Egypt’s army destroyed 31 Gaza tunnels in October

Egyptian army demolished entry points of 31 cross-border tunnels between Egypt’s Sinai Peninsula, Gaza Strip last month

Photo by: Reuters
Photo by: Reuters

A Palestinian worker ascends on a rope to leave a smuggling tunnel, that was flooded by Egyptian security forces, beneath the border between Egypt and southern Gaza Strip November 2, 2015

The Egyptian army announced on Sunday that it had demolished the entry points of 31 cross-border tunnels throughout October in an attempt to continue its crackdown on passages linking Egypt’s Sinai Peninsula with the Hamas controlled Gaza Strip.

Army spokesman Brigadier General Mohamed Samir said in a statement that military forces discovered 31 tunnel openings in the Egyptian city of Rafah, all of which were destroyed.

The tunnels that pass under the Egyptian border have served as a lifeline to the outside world for Gaza's 1.8 million inhabitants since Israel placed a blockade on the coastal enclave in 2007, a blockade which has seen support by the current Egyptian government.

In September, the United Nations (UN) warned that Gaza could become uninhabitable for residents in the next five years.

"The social, health and security-related ramifications of the high population density and overcrowding are among the factors that may render Gaza unlivable by 2020," the UN Conference on Trade and Development (UNCTAD) wrote in its annual report.

The report estimated that the three Israeli military operations on the strip, including last year's devastating war that killed more than 2,200 Palestinians and displaced half a million more, had caused economic losses almost three times the size of Gaza's local gross domestic product.

Nearly 72 percent of all households in Gaza are struggling with lack of food, and the number of Palestinian refugees who rely entirely on food distribution from the UN agency has escalated from 72,000 in 2000 to 868,000 since last May.

A Palestinian worker is lowered on a rope into a smuggling tunnel, that was flooded by Egyptian security forces, beneath the border between Egypt and southern Gaza Strip November 2, 2015.

Therefore since the 2007 blockade, the Palestinian Gaza Strip had relied on the network of passages for years to smuggle desperately-needed supplies into the strip, including food, fuel and medicine.

Since the coup, Egypt has been cracking down on the tunnels as part of an ongoing security campaign in the northern Sinai, where the military has been battling rebel groups they claim are backed by Hamas.

Hamas, a faction that formed as an offshoot of Egypt’s Muslim Brotherhood movement to which deposed president Morsi belonged, has denied supporting militants against the Egyptian army, as well as accusations of meddling in Egypt’s state affairs during Morsi’s year-long reign.
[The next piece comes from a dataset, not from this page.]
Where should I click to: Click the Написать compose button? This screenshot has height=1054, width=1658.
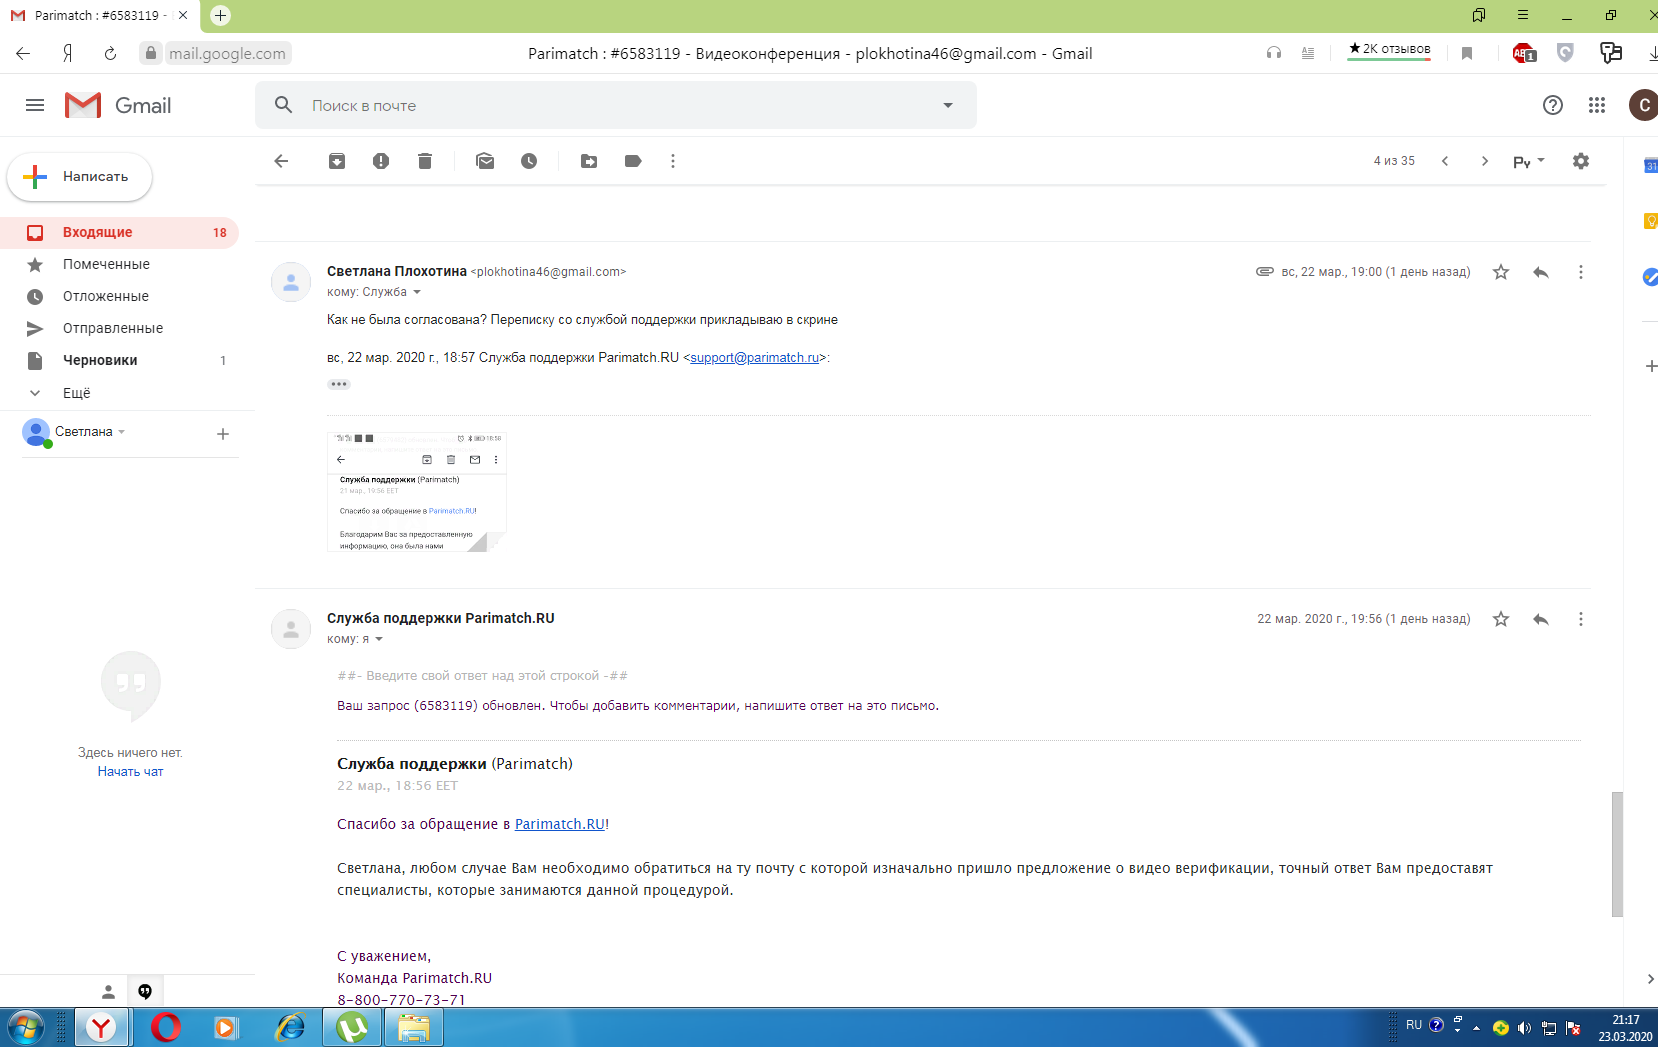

In an attempt to shutdown the last remaining cross-border underground tunnels linking Egypt to neighboring Gaza, Egyptian military bulldozers in September began digging through sand in the area to create fish farms, flooding the tunnel network with water from the Mediterranean Sea.

Slain fisherman

Last Thursday, a Palestinian fisherman - Firas Mekdad - was shot dead by Egyptian troops off the coast of the southern Gaza Strip, according to Palestinian health officials.

Ismail Haniyah, deputy head of Hamas’ political bureau, held the Egyptian authorities "fully responsible" for the death of Mekdad.

"This incident… is a blatant assault on the values, history and longstanding ties of brotherhood [between the Palestinians and] the Egyptian people," Haniyeh told reporters on Saturday.

"The Egyptian authorities hold full responsibility for this unacceptable act," he added.

Palestinians carry the body of 18-year-old fisherman Feras Meqdad during his funeral in Rafah in the southern Gaza Strip November 6, 2015.

Haniyah also urged the Egyptian government to not further contribute to the ongoing suffering of the residents of the Gaza Strip by sealing the Egypt-Gaza Rafah border crossing, flooding the network of cross-border tunnels, and opening fire on Gazan fishermen.

He also emphasised Hamas’ commitment - which since 2007 has governed the Strip since 2007 - to ensuring Egypt’s national security.

"It’s true our anger is great; but this does not change our target," he asserted. "Our guns remain pointed at the Israeli enemy."

The Palestinian Fishermen’s Association, has demanded from the Egyptian authorities to open an urgent investigation into the fisherman’s death, who, it asserted, had merely been "doing his job as a fisherman in Palestinian waters" at the time of his killing.

The Egyptian military is known to arrest or shoot at anyone who approaches Egypt’s maritime borders, according to the fishermen's association.

The Egyptian authorities have refrained from providing any comments concerning the death of Mekdad.